List all lines of the data containing the word "give".

═══

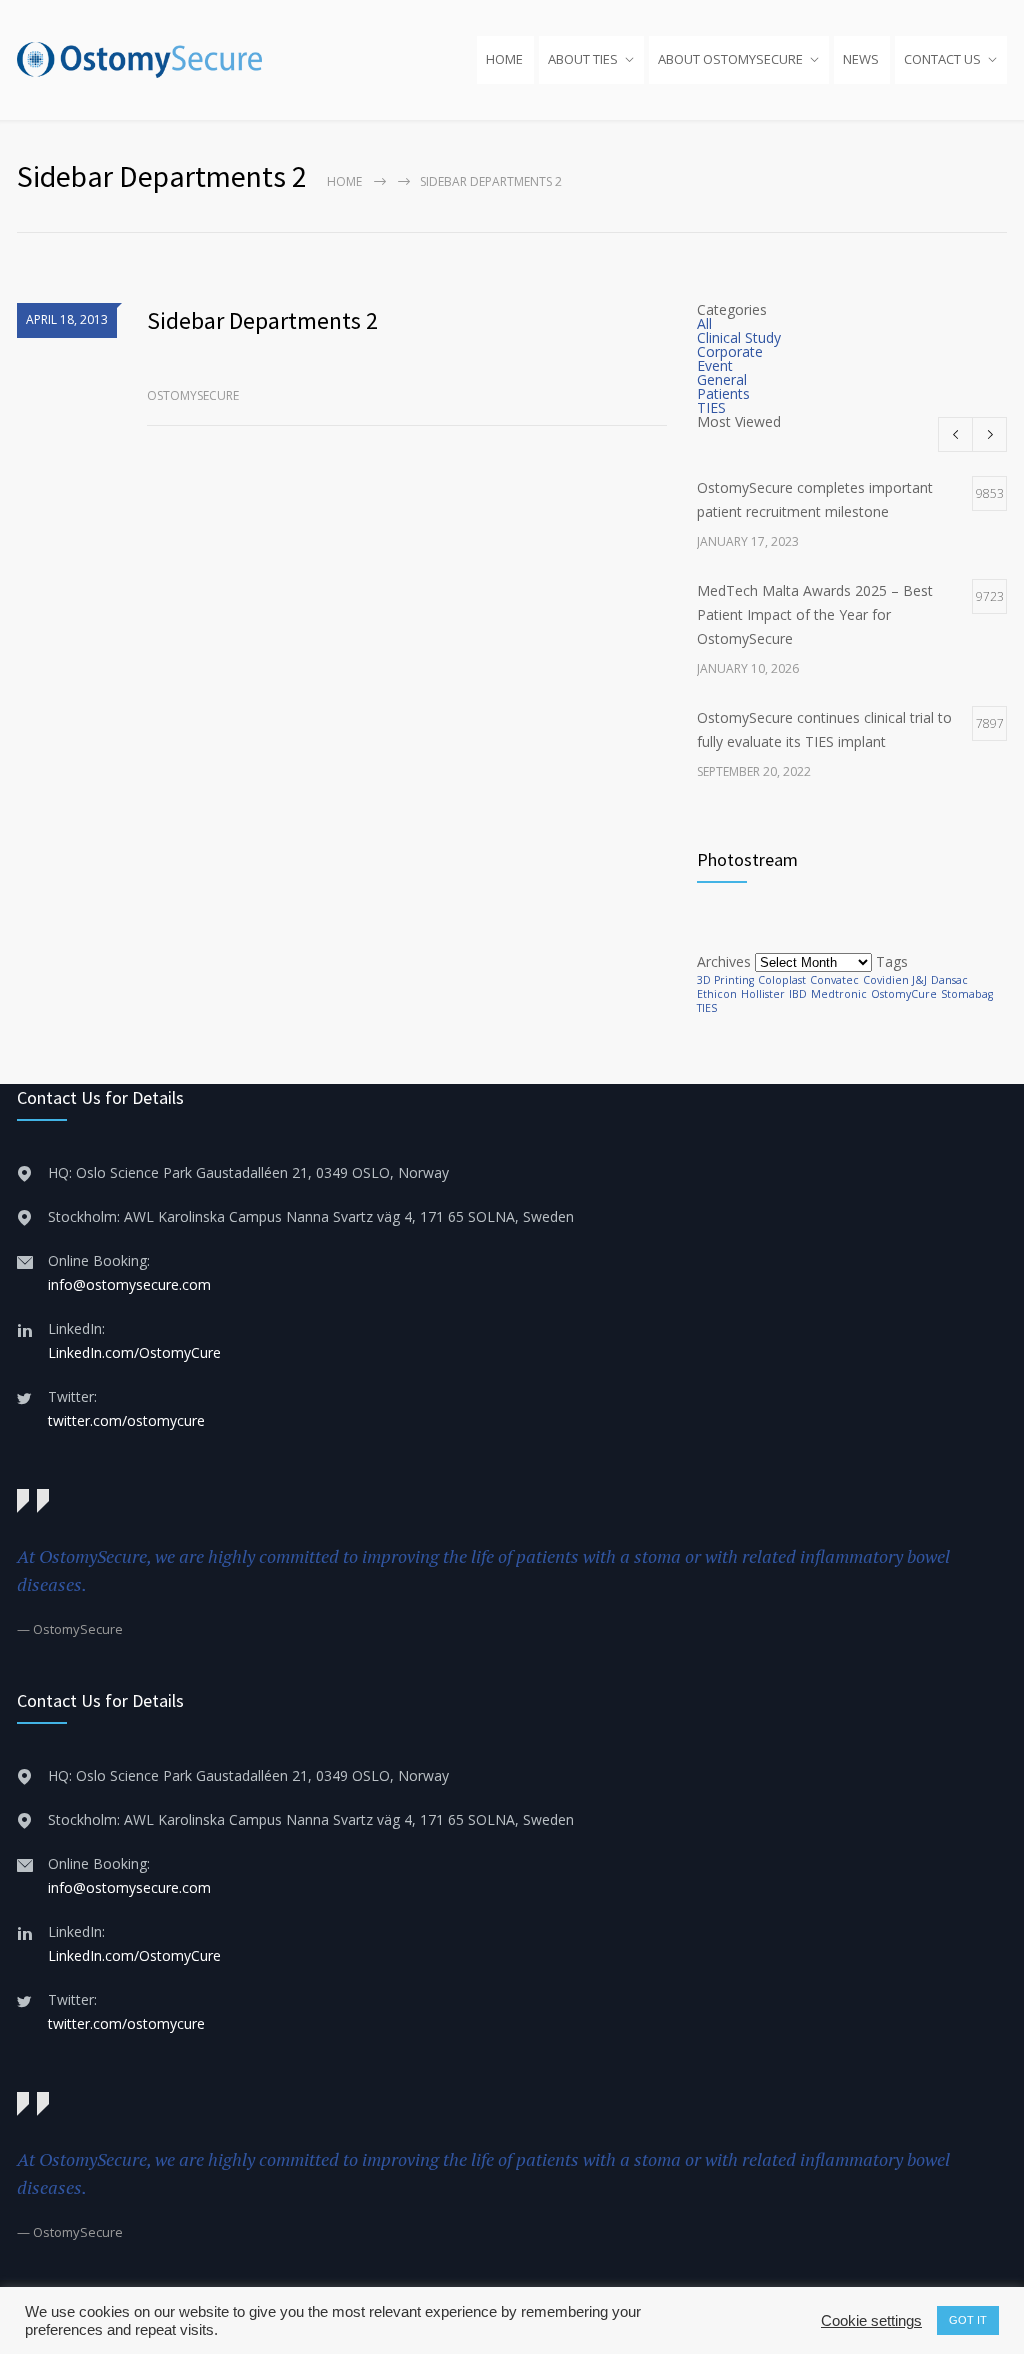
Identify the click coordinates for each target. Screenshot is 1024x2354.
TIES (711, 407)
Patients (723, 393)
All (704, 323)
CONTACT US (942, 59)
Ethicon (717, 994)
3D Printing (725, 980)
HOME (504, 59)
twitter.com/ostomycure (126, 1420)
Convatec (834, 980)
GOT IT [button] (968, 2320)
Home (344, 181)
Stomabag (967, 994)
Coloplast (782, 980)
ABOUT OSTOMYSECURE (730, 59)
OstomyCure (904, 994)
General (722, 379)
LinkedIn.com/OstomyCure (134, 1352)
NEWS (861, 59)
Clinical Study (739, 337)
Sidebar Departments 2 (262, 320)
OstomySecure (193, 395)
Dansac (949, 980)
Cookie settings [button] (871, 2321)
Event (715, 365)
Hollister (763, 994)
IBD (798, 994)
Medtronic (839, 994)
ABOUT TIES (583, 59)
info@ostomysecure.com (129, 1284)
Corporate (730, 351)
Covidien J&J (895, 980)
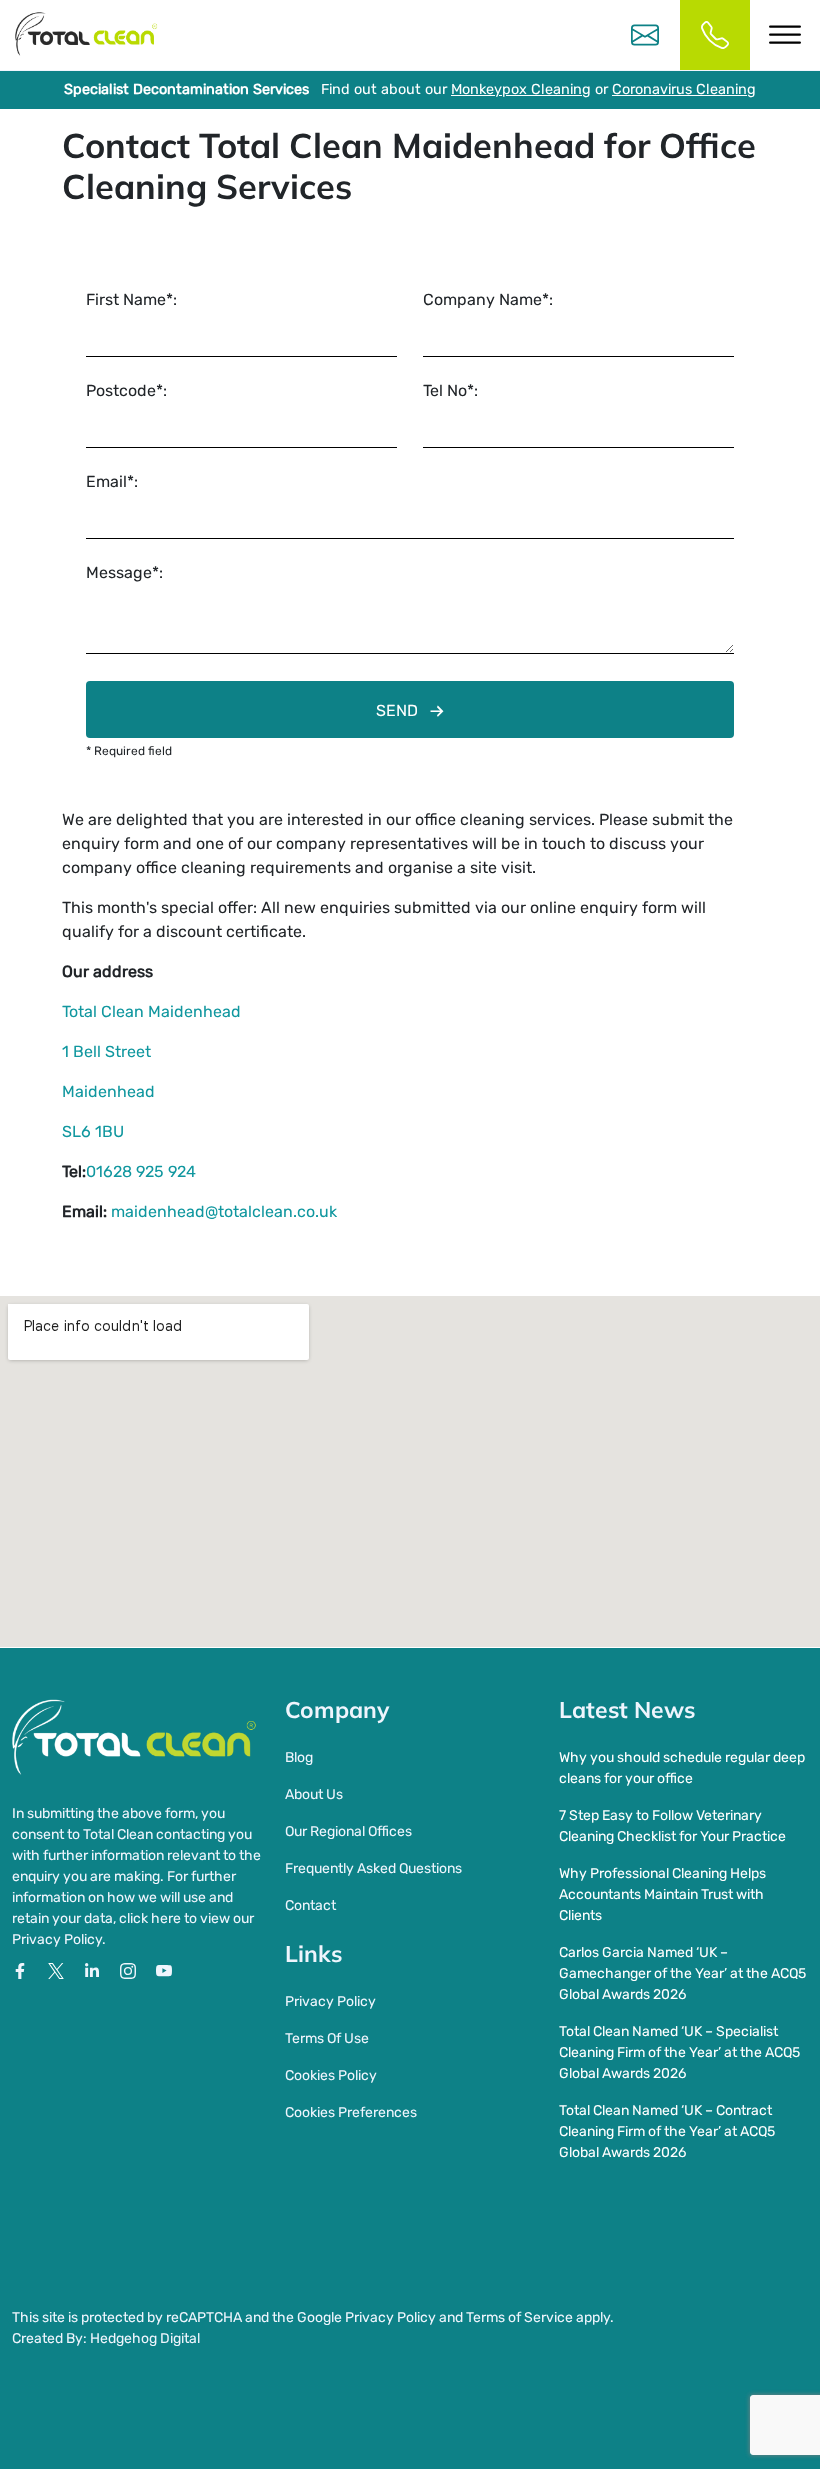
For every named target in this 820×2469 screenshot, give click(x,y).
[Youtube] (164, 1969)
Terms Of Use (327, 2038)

═══

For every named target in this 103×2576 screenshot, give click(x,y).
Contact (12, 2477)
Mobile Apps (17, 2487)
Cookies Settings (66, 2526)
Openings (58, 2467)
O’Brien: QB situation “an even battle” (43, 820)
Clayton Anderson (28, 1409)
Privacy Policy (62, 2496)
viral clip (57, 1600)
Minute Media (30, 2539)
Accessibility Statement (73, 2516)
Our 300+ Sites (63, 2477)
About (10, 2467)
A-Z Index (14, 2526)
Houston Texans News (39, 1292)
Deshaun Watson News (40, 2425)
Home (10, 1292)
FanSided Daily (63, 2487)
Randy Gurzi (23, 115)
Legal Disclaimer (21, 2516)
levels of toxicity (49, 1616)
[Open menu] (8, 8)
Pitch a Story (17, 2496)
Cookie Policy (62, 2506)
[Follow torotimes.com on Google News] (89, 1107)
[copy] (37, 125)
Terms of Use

═══

### WRITTEN ANSWER
For every named target in this 820×2469 screenshot, give click(x,y).
For every named target in this 103×2576 screenshot, give click(x,y).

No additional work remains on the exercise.